Spouses or partners often make basic wills that are identical to each other. This is referred to as a mirror Will, the Wills are identical, but unlike mutual wills, are revocable. A simple Will leaves all of your estate to your spouse/partner, and if they die before you, the estate would go to your children. For example:
“I give devise and bequeath the whole of my estate to my wife Patricia Smith, but if my said wife fails to survive me by thirty days (30), then to each of my children in equal shares.”
In most cases a Will may be altered or revoked at any time. If after your death, your spouse re-marries and has more children they might change their will to leave their estate to their new spouse, and all their children. This means that your children will receive less of your estate.
This is an example of a mirror will. The wills are identical, but they are revocable.
Mark Johnson died in September 2012. In July 2003 Mark and his wife, Vicki-Liane, executed mirror wills, prepared by the same solicitor, on their joint instructions.
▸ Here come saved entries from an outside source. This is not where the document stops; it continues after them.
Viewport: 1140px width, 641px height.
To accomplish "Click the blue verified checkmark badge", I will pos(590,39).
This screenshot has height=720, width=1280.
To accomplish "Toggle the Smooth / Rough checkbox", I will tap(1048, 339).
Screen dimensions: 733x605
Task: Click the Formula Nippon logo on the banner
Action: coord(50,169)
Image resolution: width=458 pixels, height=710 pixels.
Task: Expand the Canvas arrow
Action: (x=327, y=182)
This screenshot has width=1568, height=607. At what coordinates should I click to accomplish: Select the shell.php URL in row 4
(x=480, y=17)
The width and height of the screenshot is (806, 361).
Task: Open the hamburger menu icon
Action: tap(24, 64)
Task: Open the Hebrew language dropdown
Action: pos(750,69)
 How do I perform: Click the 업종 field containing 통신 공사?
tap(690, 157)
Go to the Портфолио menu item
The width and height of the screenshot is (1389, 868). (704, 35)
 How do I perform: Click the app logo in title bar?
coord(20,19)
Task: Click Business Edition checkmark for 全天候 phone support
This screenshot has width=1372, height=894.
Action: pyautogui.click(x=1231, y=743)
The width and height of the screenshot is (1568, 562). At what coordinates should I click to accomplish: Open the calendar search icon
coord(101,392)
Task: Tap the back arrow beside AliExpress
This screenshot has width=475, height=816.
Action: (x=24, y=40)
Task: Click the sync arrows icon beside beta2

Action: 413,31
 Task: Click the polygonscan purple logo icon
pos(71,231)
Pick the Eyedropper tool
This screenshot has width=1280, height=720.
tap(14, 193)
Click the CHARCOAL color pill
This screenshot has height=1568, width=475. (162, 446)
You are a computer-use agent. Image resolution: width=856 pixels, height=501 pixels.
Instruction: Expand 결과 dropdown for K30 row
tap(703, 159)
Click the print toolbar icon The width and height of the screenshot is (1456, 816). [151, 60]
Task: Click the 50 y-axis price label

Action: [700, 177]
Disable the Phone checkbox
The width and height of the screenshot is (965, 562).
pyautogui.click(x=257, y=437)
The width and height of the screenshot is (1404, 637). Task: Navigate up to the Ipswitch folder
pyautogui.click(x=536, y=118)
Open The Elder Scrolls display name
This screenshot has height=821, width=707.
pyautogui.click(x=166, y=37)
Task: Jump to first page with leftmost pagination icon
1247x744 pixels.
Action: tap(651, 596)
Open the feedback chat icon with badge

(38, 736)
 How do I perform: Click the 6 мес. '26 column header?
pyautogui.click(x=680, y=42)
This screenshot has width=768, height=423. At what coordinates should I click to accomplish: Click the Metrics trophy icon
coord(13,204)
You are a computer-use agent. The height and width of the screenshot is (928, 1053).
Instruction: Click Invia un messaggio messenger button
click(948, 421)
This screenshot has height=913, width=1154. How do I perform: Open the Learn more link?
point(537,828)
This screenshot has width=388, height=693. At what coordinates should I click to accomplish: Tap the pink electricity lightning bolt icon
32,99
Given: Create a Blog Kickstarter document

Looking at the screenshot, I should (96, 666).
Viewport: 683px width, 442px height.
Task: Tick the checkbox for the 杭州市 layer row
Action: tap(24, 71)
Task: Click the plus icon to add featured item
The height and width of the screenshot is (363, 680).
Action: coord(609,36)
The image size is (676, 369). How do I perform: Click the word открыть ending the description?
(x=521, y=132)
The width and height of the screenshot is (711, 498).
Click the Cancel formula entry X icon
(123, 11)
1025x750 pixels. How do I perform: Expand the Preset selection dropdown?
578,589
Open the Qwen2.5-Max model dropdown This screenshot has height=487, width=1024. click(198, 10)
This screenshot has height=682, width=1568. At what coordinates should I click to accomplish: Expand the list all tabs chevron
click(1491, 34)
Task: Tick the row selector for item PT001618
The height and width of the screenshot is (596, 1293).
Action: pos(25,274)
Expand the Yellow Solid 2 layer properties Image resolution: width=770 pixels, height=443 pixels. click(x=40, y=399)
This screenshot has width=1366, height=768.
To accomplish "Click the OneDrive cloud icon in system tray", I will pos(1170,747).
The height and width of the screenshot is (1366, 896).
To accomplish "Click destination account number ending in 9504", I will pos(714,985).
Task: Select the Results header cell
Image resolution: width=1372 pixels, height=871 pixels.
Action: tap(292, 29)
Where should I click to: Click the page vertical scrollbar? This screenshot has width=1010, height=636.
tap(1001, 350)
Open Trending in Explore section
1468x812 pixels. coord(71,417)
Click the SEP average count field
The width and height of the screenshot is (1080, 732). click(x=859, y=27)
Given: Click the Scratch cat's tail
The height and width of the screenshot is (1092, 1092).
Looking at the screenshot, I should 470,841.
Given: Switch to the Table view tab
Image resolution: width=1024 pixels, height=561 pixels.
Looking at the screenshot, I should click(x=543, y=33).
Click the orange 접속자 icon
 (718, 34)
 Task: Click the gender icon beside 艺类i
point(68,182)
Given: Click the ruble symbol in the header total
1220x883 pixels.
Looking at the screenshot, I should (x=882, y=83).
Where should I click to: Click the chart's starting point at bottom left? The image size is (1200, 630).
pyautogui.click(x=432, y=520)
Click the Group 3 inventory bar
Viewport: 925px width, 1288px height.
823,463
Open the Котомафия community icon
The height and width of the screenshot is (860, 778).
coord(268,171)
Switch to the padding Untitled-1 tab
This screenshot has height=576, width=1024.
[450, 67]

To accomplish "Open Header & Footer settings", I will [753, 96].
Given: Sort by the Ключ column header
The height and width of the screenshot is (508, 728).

Following Mark’s death it was discovered that he and Viki-Lianne had each executed the will prepared for the other. One of the attesting witnesses was the solicitor who drafted the wills. The other was his legal secretary.
Vicki- Liane approached the Court to make an order to rectify the will in order that it reflect Mark’s intentions. The Succession Act 2006 provides that a court may make an order to rectify a Will to carry out the intentions of the testator, if it is satisfied that it is due to a clerical error being made, it does not give effect to the testator’s instructions. Vicki-Liane submitted:
(a) the document prepared for Mark, but executed by the Vicki-Liane, states Mark’s testamentary intentions;
(b) Mark intended that document to form his will; and
(c) the form of will in fact executed by Mark does not carry out his intentions because a clerical error was made in the process of execution of the mirror wills, and the will in fact executed by him does not give effect to his instructions.
The Court accepted that Mark signed a document intending it (albeit mistakenly) to operate as his will admitting the document to probate. However the Court admitted to probate the document Mark mistakenly signed intending it to be a will although the terms of the document signed were those of another, contemporaneous, proximate document.